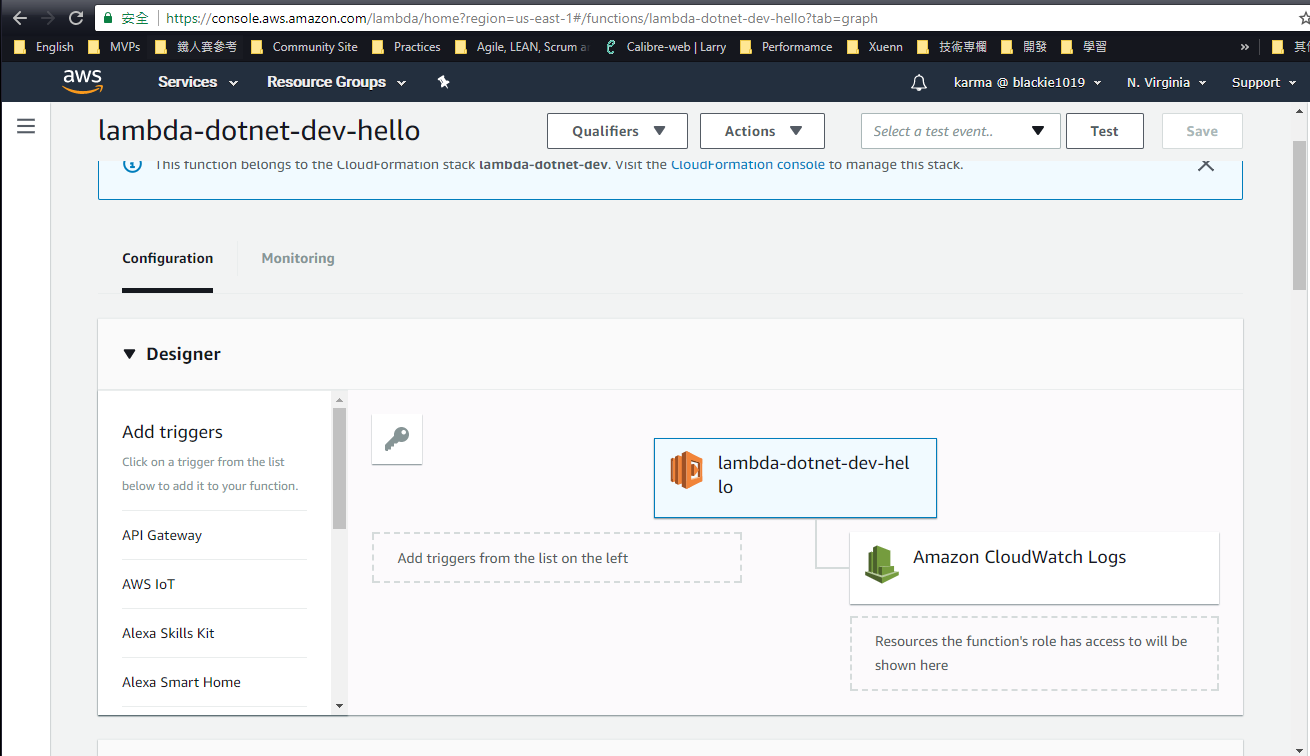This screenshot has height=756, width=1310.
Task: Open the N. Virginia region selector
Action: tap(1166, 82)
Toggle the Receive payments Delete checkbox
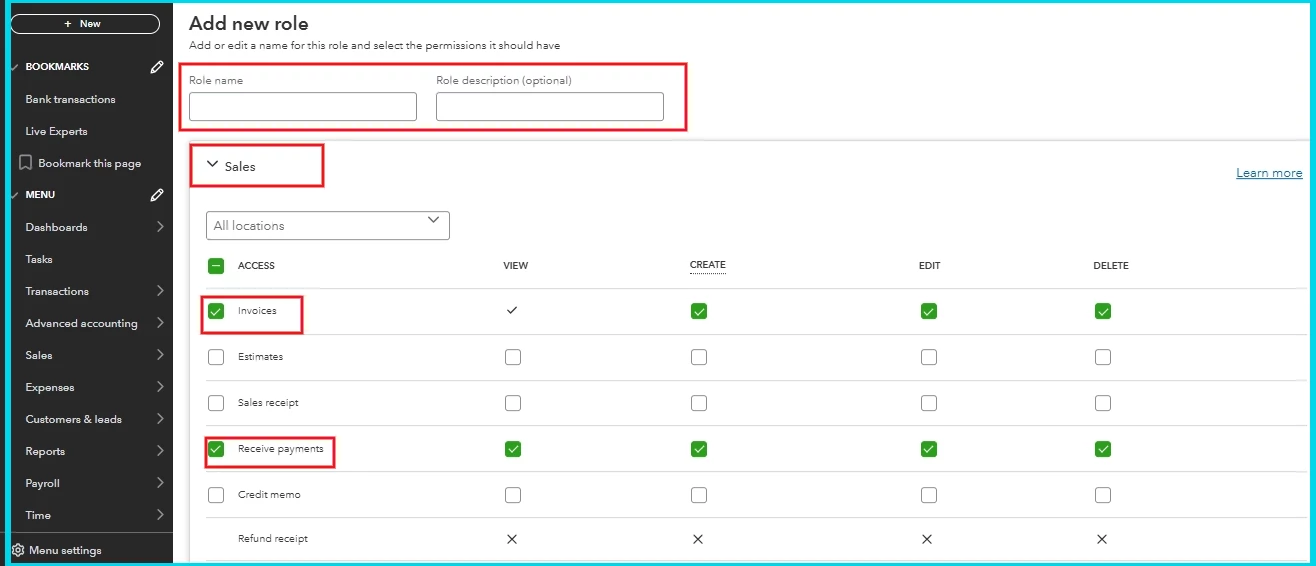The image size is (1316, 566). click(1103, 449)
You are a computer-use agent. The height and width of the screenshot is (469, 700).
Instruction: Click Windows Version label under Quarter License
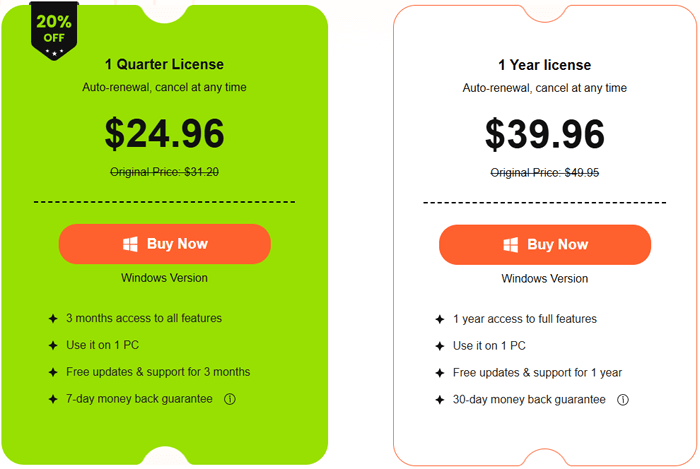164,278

### What you should do
Begin at the line containing "Toggle the Receive payments Delete checkbox" and restate exactly every line through the end of the material, skipping the pictures.

### Written solution
Toggle the Receive payments Delete checkbox
The image size is (1316, 566). click(1103, 449)
You are a computer-use agent. The height and width of the screenshot is (469, 700).
Instruction: Click Windows Version label under Quarter License
164,278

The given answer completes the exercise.